Woofang bien qu'il ne l'eût pas réalisé, hocha la tête.

« La chimère est quelque part en ville.

- Allons-y.

- Allez, grimpe. »

Le garçon finit par monter sur le cheval. Un magnifique spécimen noir… qui allait très mal avec le teint de Kendrakar. La couleur de sa monture était quelque chose d’inhabituel chez lui.

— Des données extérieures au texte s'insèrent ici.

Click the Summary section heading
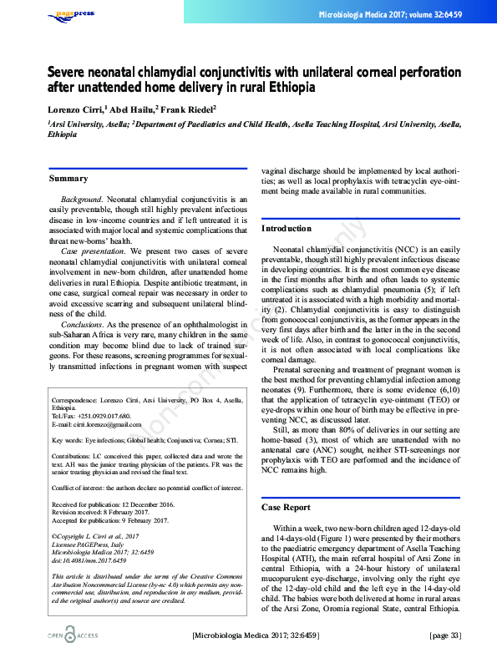coord(68,179)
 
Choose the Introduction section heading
coord(287,228)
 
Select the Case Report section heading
coord(286,507)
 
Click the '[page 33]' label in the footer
coord(444,636)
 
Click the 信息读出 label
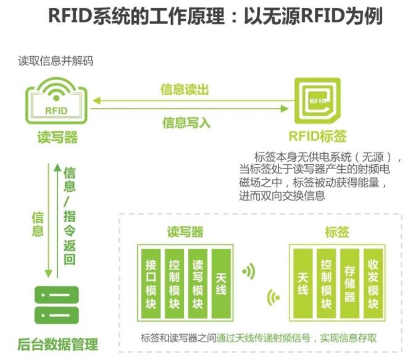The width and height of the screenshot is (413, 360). tap(185, 90)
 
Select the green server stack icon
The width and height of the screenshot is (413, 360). tap(56, 307)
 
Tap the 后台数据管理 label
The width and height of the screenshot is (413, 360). tap(57, 344)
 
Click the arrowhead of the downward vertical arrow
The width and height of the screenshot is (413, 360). tap(47, 275)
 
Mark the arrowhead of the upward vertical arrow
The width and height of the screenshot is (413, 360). tap(57, 167)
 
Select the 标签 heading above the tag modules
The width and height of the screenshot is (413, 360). tap(336, 232)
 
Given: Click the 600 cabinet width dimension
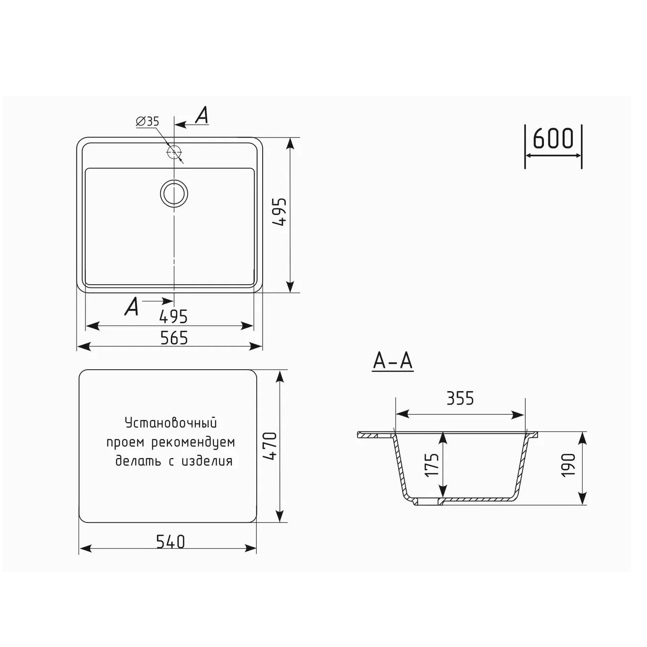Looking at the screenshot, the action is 553,138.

« On va faire quoi exactement ? demanda Woofang.

- Casser du monstre… »

Woofang déglutit. Il n’eut cependant pas le temps de répondre que déjà Kendrakar était sorti du hall au galop. Rapidement, le cheval changea de forme pour adopter l’apparence de…Shin-ru. Le garçon n’était pas rassuré du tout, le dragon en revanche semblait s’amuser. Son maître reprit la parole :

« La chimère qui possède ton amie est une « sœur » de celle de Morgan.

- C'est-à-dire ?

- En gros… »

Kendrakar posa son dragon sur un rempart.


La classe, pensa Woofang en admirant la noblesse et la majesté des gestes de son maître.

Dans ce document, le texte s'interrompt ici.